**THE TASK:**
Tally the lines in the records below that contain the string "Destinations", with case counting, and give only the number.

(Collected data)
---+---
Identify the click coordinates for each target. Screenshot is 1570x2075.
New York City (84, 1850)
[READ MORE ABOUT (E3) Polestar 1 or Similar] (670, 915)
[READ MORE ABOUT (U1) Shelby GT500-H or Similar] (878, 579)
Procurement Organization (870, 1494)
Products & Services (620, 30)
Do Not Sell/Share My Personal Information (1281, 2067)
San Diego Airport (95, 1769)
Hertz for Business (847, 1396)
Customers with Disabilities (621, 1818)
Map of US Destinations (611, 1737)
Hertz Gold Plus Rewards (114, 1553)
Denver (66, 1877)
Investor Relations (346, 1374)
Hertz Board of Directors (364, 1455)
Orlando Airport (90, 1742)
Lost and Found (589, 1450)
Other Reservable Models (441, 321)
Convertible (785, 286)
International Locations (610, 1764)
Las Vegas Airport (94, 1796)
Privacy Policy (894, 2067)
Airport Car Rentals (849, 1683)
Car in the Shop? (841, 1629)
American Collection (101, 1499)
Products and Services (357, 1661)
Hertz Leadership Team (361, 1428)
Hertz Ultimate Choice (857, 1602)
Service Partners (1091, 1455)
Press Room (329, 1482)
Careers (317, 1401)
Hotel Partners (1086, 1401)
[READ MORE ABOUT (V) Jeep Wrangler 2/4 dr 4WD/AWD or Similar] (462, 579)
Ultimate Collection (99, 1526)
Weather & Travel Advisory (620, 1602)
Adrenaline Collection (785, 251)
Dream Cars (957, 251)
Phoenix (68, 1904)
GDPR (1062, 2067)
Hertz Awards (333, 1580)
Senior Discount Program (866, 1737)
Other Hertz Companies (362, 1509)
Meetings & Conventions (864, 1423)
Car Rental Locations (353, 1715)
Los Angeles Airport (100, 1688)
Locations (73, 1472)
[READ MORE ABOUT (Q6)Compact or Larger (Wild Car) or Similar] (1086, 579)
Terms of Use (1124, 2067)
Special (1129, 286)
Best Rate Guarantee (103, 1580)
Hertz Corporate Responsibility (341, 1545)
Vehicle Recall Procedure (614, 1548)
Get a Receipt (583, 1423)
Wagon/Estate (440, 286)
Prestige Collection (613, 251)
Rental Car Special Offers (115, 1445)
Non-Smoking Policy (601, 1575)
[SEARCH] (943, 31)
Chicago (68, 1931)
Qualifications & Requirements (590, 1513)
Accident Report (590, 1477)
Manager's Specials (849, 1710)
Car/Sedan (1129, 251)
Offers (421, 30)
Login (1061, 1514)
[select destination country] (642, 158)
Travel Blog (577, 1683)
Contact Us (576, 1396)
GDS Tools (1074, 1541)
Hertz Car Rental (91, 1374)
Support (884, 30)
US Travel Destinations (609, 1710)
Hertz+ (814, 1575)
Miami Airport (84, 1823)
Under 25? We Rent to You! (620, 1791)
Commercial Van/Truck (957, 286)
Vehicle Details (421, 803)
---+---
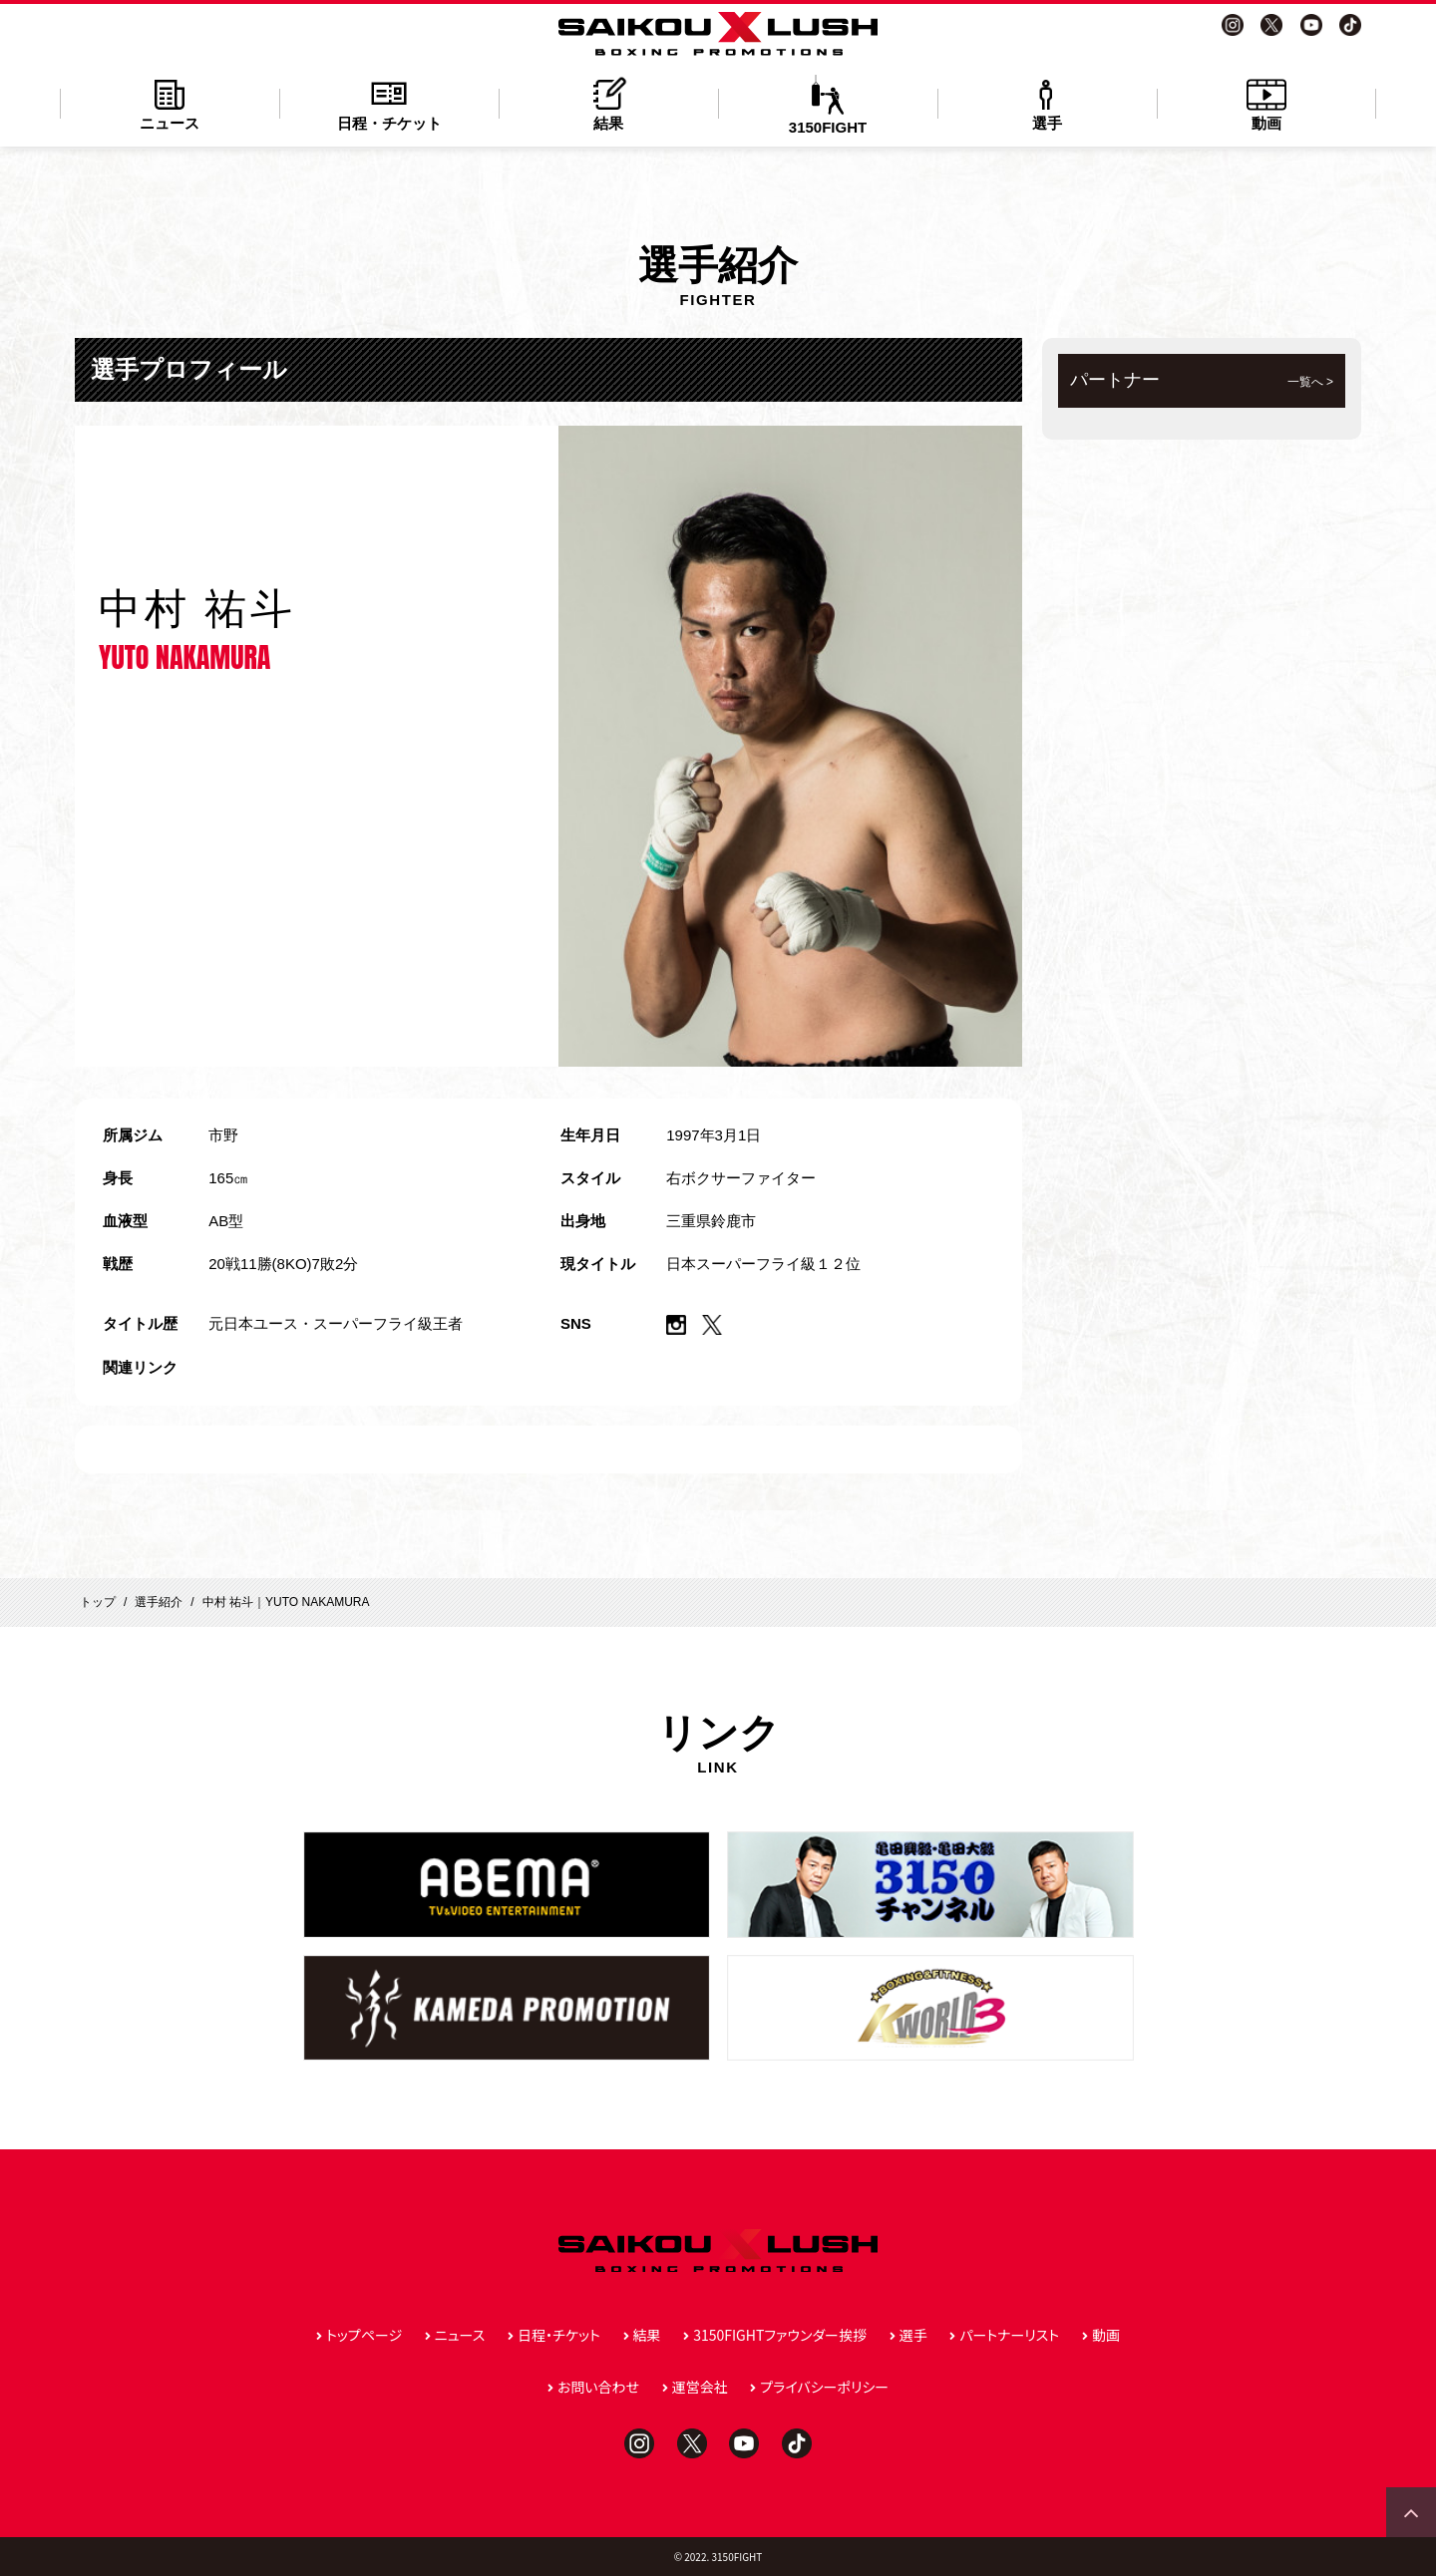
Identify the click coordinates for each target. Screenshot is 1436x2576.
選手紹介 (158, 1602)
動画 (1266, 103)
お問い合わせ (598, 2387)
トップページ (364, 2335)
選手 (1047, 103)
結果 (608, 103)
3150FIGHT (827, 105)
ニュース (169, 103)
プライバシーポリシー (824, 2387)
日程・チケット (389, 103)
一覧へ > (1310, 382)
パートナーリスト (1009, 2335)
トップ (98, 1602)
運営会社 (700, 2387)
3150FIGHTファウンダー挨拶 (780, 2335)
---+---
**TASK RESPONSE:**
2